# Task statement
Write the records starting with the line that contains "Click the floppy disk save icon" and going on through the line that contains "click(x=890, y=51)" as a JSON list of strings, one string per line and no blank lines. Leave the pictures out of the answer.

# Input for this task
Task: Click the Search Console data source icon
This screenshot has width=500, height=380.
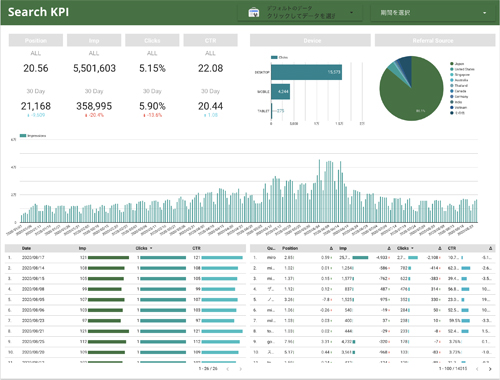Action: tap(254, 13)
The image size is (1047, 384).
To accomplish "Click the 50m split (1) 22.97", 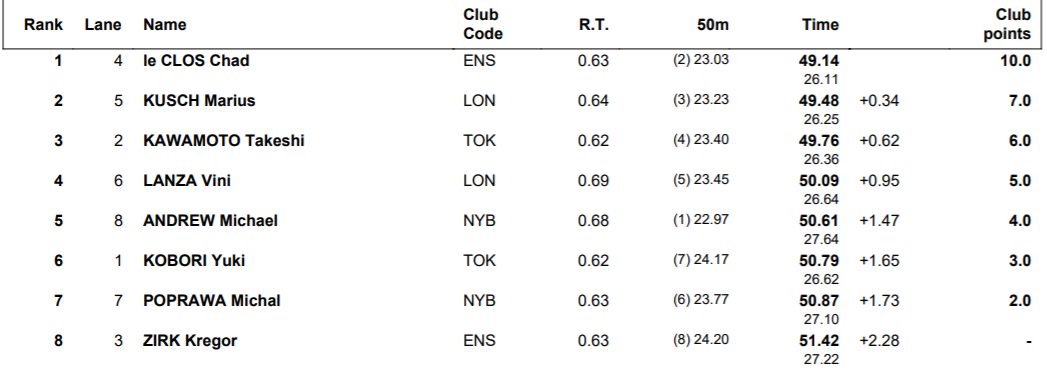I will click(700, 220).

...

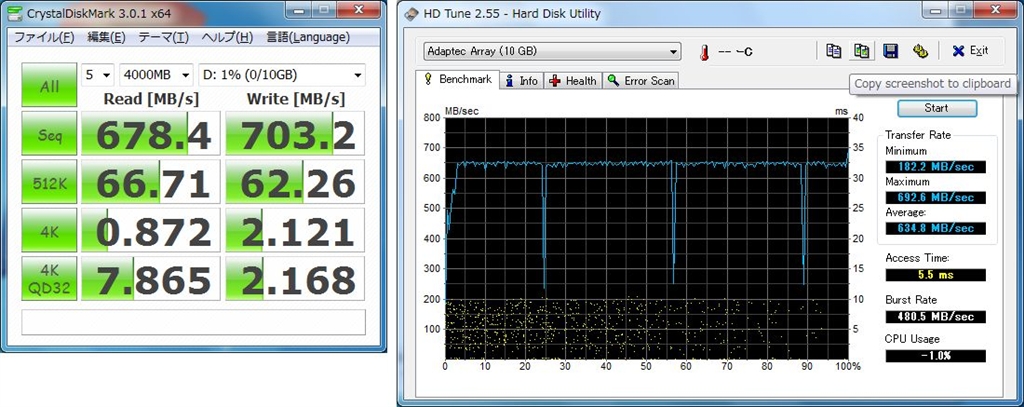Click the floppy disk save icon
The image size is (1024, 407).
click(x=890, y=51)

...

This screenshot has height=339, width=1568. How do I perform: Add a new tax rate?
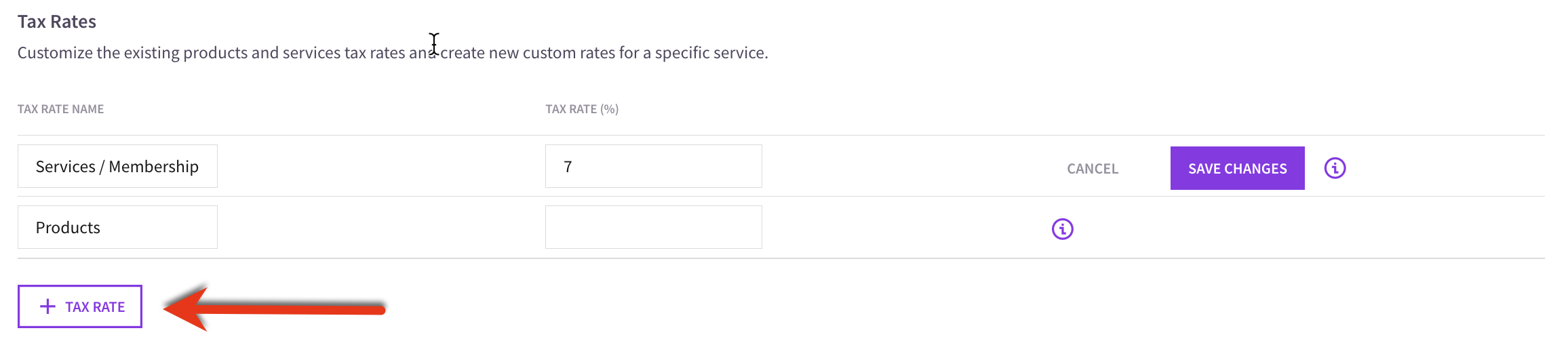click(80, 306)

# The reply
[
  "Click the floppy disk save icon",
  "The image size is (1024, 407).",
  "click(x=890, y=51)"
]